**Questions to answer:**
A) In the essay about selling a first house, how many days after the house went on the market was a sale pending?
B) Continue the essay about selling the first house, starting after its last sentence.

**Document excerpt:**
BEGIN

I waited until the night before the sale before I allowed myself to remember. It had only been 57 days since I wrestled that sticky front door lock, not knowing if it would be for the last time. A lot had happened in those fifty-seven days. It felt a bit like fifty-seven years. But in that short time, I never let myself say goodbye.
When I left our first house, a tiny two-story with a red door, set on a corner lot, I wasn’t sure if I’d be back. The empty house that once housed our life was going on the real estate market the next day. It took some financial gymnastics to get it down to a price that it might possibly sell. Its strange floor plan, combined with weak market, had us convinced that in a few months time, we’d give up trying to sell and move to renting. I truly thought we’d have to come back in a few years and clean up a home destroyed by tenants. Fifteen days later, lightening struck and a sale was pending.
During the month between the offer and actual sale, I lived by the pessimists’ motto “Assume the worst so you can be surprised by the best”. I still wasn’t convinced the sale would go through. I never liked the house and before a Midwestern move came into the picture and I assumed we would have it forever. Brett had the house built shortly before we met. It was the perfect bachelor pad. Large master bedroom, tiny kitchen and a second floor on the garage he called his “secret lab”. He always planned that if he ever got married he would sell and find a family friendly home to start a new phase of life. Little did he know that while we were sipping mai tai’s on our Belizean honeymoon, Wall Street imploded from it’s own greed.

END

**Given records:**
BEGIN

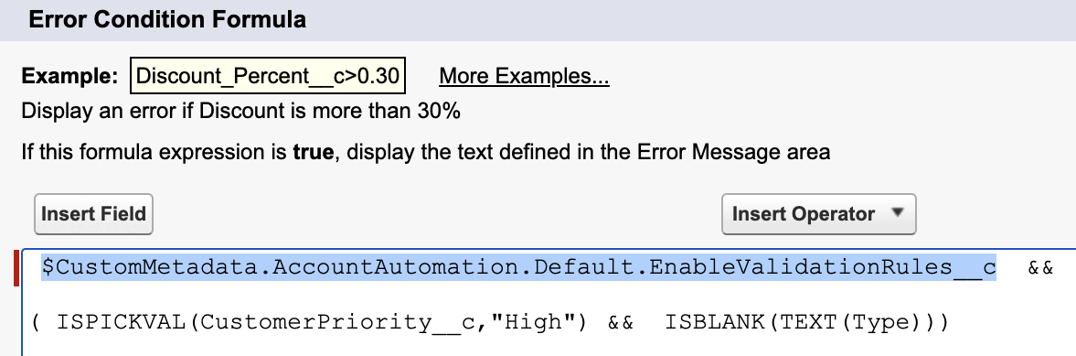Click the Insert Operator dropdown arrow
Viewport: 1076px width, 356px height.
[897, 213]
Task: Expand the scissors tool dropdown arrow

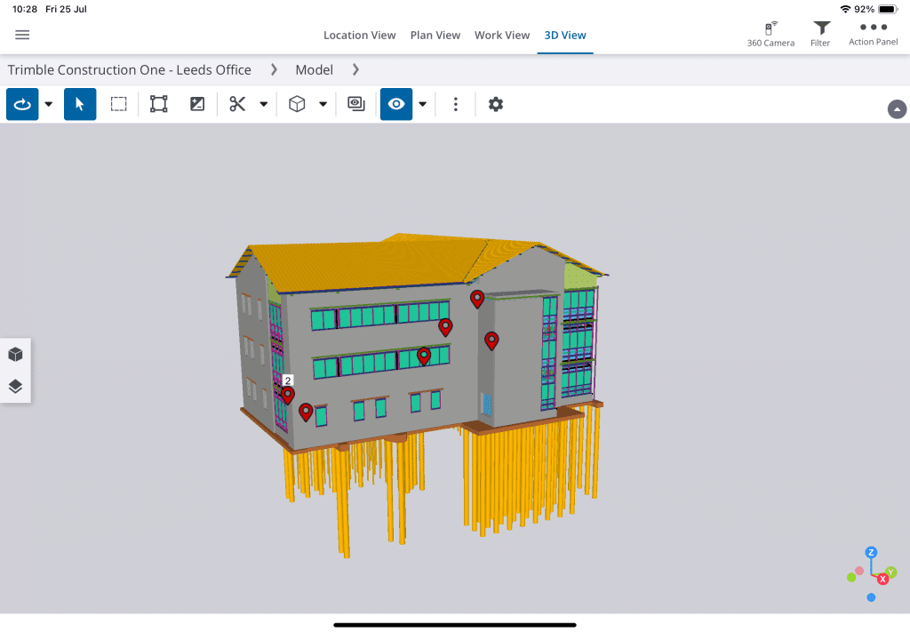Action: pos(264,104)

END

**Responses for each task:**
A) Fifteen days.

B)
We were lucky. Unlike the foreclosures that dotted our subdivision, we could always afford to pay our mortgage. Our lives were not ruined. We just couldn’t afford to sell. Even though it wasn’t the plan, we started our lives together in that little corner house and we were happy.
As I laid in bed in Cincinnati the night before the sale, memories of that little house in the Savannah suburbs flooded my brain. My eyes welled with tears as I thought of my first visit. I won’t forget driving there after work, thinking how far it felt from the rest of civilization. I remember the house being spotless
first and last time and Brett telling me how he spent all day preparing for
my visit. We ate dinner on a beautiful, old dining room table that barely fit
in the minuscule dining room. I didn’t know that several years later we’d be
dealing with idiots on Craiglist while trying to sell that table to make more
room for the small person growing in my belly.
We sat for hours at that table, eating a carefully prepared meal of steak, baked potatoes with Velveeta cheese crumbles and red wine that had spent the day cooling in the refrigerator. I liked Brett, a lot, so it was a long time before I suggested red wine stay out of the fridge. There in that dining room, I fell in love. Not a puppy love or a crush love but a “Holy Cow we are going to be holding hands in the nursing home, yelling at each other to turn up our hearing aids” love.
I thought about the unfinished projects we took on over the years in that house. The path of stepping-stones that didn’t quite stretch from the garage to the backdoor. We misjudged the number required to complete the path and by the time we went back to Lowes, the stones were discontinued.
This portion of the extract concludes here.